Richard L. Jorandby, Public Defender, and Ellen Morris, Asst. Public Defender, West Palm Beach, for appellant.
Jim Smith, Atty. Gen., Tallahassee, and Eddie J. Bell, Asst. Atty. Gen., West Palm Beach, for appellee.
*350 PER CURIAM.
We affirm appellant's probation revocation on the ground of his battery upon the assistant director of the community control program in which appellant had been placed. Appellant spat in the assistant director's face when he learned of his having violated the terms of appellant's community control. The basis for that violation, and the additional ground upon which the revocation was based, involved a remark made by appellant to two boys. We view the remark as an inadequate basis for revocation. What is not questionable, however, based upon the "three chances" given appellant to which reference was made in the trial court is that the result would have been the same were only the battery involved. The trial court's frustration with appellant was obvious, and appears to have been based on previous experiences with appellant.
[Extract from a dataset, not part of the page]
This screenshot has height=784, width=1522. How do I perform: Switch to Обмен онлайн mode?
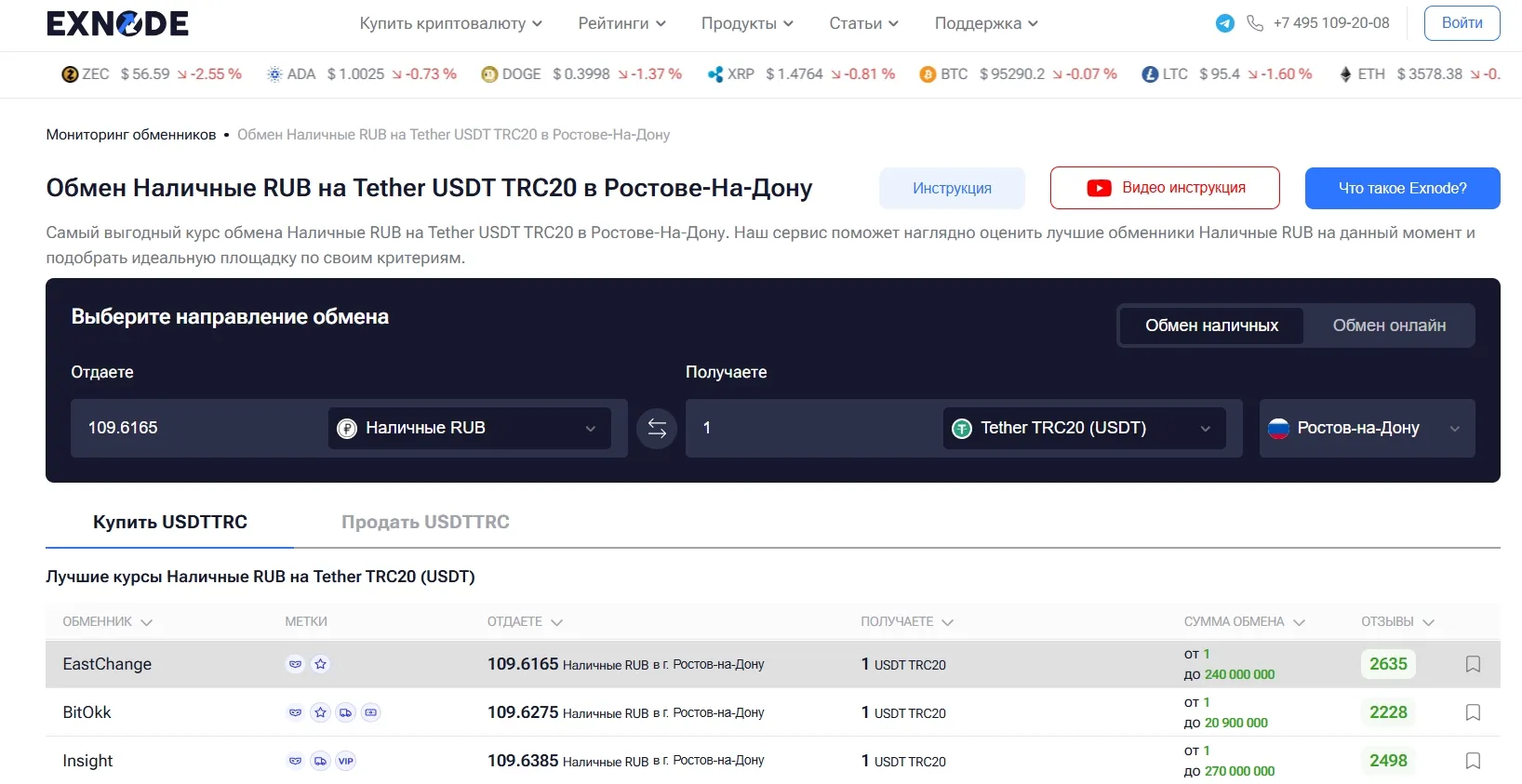[1388, 326]
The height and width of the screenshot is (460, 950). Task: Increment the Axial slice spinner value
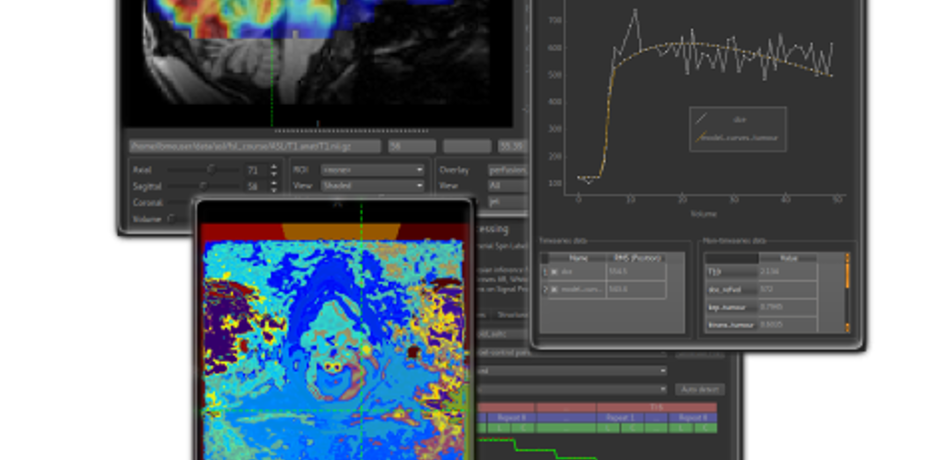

With respect to the assessment of costs and denial of gain time, we reverse, because of non-compliance with Jenkins v. State, 444 So. 2d 947 (Fla. 1984), and because these penalties were based upon section 27.3455(1), Florida Statutes (1985), enacted after the offenses were committed by appellant. We agree with Yost v. State, 489 So. 2d 131 (Fla. 5th DCA 1986), that to apply that statute in such case would constitute a violation of the ex post facto clause. We certify to the Supreme Court of Florida as being of great public importance the same question posed in Yost:
Does the application of Section 27.3455, Florida Statutes (1985), to crimes committed prior to the effective date of the statute violate the ex post facto provisions of the constitutions of the United States and of the State of Florida, or does the statute merely effect a procedural change as is permitted under State v. Jackson, 478 So. 2d 1054 (Fla. 1985)?
GLICKSTEIN, WALDEN and STONE, JJ., concur.